La Russie serait également active dans le domaine en Bulgarie et en Roumanie membres de l'UE. Le gaz de schiste peut-il devenir le sujet d'un grave incident diplomatique entre les deux puissances ? Quels pourraient être les risques ?

La Russie est active en Roumanie mais a du mal à avoir une influence. Cette situation résulte de l’aspect historique où la Roumanie à l’époque soviétique était déjà à part de l’URSS et s’opposait à elle sur certains points et, de nos jours, la Roumanie se présente comme membre de l’Union européenne et de l’OTAN. En ce sens, elle souhaite essentiellement incarner une alternative à la Russie, on le constate en Moldavie.

La Roumanie souhaite alimenter la Moldavie qui, pour sa part, n’est pas membre de l’Union ou de l’OTAN et fournir à Chisinau une alternative (en réalité se substituer) à la Russie dans le domaine du gaz. Le projet rencontre depuis plusieurs années un certain nombre de difficultés mais devrait aboutir en 2015. La Roumanie pourrait avec le gaz de schiste se substituer sans entrave technique à la Russie en Moldavie. C’est dire que la Russie n’aurait qu’une emprise minime sur la Moldavie par la suite. Dans ce sens, on peut dire d’une part que le lobbying russe en Roumanie est assez inefficace et d’autre part que la Roumanie pourrait incarner une solution et représenter les intérêts de l’Union européenne dans la région. Elle est donc un adversaire diplomatique et économique pour Moscou, au même titre que la Pologne.

Pour la Bulgarie, l’euroscepticisme, la corruption et les difficultés à se détacher culturellement de la Russie amène le pays et ses dirigeants à ne pas se distancier de la Russie sur ces questions.

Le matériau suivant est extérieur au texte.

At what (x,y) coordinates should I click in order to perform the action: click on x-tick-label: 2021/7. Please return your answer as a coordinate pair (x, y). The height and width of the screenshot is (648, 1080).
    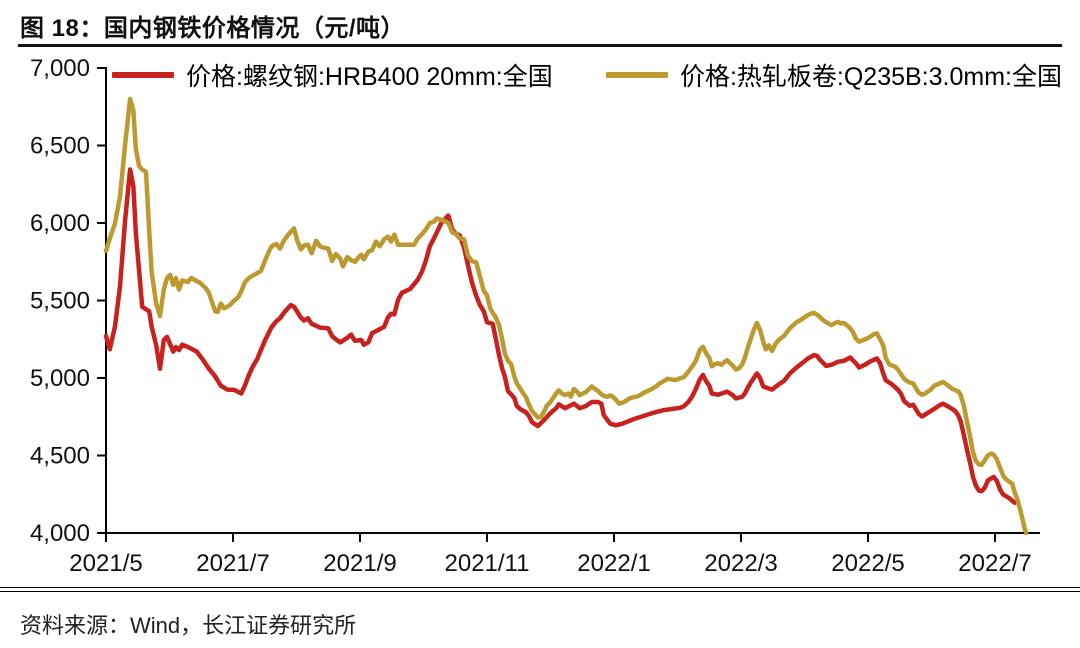
    Looking at the image, I should click on (232, 564).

Pour résumer, l’Union européenne est trop fragmentée pour réellement jouer activement contre la Russie, on est donc encore loin d’une "confrontation". Cependant, certains dirigeants polonais commencent à faire état de la nécessité d’une coopération, voire d’un achat en commun des commandes de gaz et de pétrole, à l’image de ce qui se fait dans le domaine du nucléaire.

Un renforcement de l’Union européenne avec une seule politique de l’énergie aurait pour conséquence de faire de l’Union européenne et des Etats membres une puissance régionale concurrente de la Russie sur son propre domaine, auquel cas l’Union deviendrait un possible fournisseur et augmenterait sa stabilité énergétique et celle des autres Etats dans sa périphérie. C’est la raison pour laquelle la Russie, mais aussi les Etats-Unis, s’opposent activement à un renforcement des politiques communes qui donneraient naissance à une compétition diplomatique et énergétique pour la Russie et énergétique pour les Etats-Unis qui souhaitent eux aussi écouler leurs gaz de schiste en Europe. L’Europe dans cette situation ne doit pas seulement s’inquiéter de la position de la Russie, mais aussi de celle des USA, les deux voulant avant tout éviter qu’elle ne puisse un jour devenir un concurrent d’envergure mondiale.